El Departamento de Justicia de EE.UU. ha presentado acusaciones contra el gobernador de Sinaloa, Rubén Rocha Moya, y el alcalde de Culiacán, Juan de Dios Gámez Mendívil, así como otros funcionarios estatales, por delitos de narcotráfico y posesión de armas. La Fiscalía del Distrito Sur de Nueva York ha divulgado la imputación que incluye un total de diez personas.
Los acusados están presuntamente involucrados en una conspiración con líderes del cartel de Sinaloa para importar grandes cantidades de narcóticos a EE.UU. a cambio de apoyo político y sobornos. Entre los nombres mencionados se encuentran otros dos funcionarios activos: Enrique Inzunza Cázarez, senador, y Dámaso Castro Saavedra, vicefiscal de la Fiscalía general del estado.
Las autoridades estadounidenses afirman que los imputados colaboraron con el cartel para traficar fentanilo, heroína, cocaína y metanfetamina, protegiendo a los narcotraficantes de ser investigados. Se les acusa de trabajar con la facción liderada por los hijos de Joaquín «El Chapo» Guzmán, conocidos como «Los Chapitos», recibiendo a cambio importantes sumas de dinero.
Se señala que Rocha Moya fue elegido gobernador en noviembre de 2021 gracias a la supuesta ayuda del cartel, que incluyó intimidación a sus rivales.
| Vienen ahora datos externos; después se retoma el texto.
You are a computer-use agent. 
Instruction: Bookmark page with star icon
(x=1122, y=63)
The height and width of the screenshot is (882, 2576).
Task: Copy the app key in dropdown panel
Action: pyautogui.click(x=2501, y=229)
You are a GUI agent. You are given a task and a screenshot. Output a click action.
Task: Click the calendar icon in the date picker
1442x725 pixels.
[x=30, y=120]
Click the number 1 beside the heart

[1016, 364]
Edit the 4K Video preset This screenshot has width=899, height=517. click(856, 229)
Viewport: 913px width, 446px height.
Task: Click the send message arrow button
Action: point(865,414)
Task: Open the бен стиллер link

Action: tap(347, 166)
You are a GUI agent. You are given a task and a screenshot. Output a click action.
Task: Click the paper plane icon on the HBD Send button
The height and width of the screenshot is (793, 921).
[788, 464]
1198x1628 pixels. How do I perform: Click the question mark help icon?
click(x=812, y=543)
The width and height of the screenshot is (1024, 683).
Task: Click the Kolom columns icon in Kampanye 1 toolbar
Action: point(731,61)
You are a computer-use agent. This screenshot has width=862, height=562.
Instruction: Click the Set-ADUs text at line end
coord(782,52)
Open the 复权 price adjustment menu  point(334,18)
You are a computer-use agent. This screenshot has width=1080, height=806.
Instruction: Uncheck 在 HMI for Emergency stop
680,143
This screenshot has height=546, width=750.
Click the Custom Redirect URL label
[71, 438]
Entre los exfuncionarios acusados también se encuentran figuras clave como Enrique Díaz Vega, exsecretario de Administración y Finanzas, y Gerardo Mérida Sánchez, exsecretario de Seguridad Pública, así como exjefes policiales.
Los cargos incluyen conspiración para narcotráfico, posesión de armas automáticas y conspiración relacionada, con sentencias que podrían alcanzar hasta la cadena perpetua. Además, uno de los exjefes policiales, Juan Valenzuela Millán, es acusado de participar en los secuestros de un informante de la DEA.
El fiscal Jay Clayton ha declarado que EE.UU. busca desarticular los lazos entre la corrupción política y el narcotráfico, enviando un mensaje claro a funcionarios que colaboran con estas organizaciones delictivas.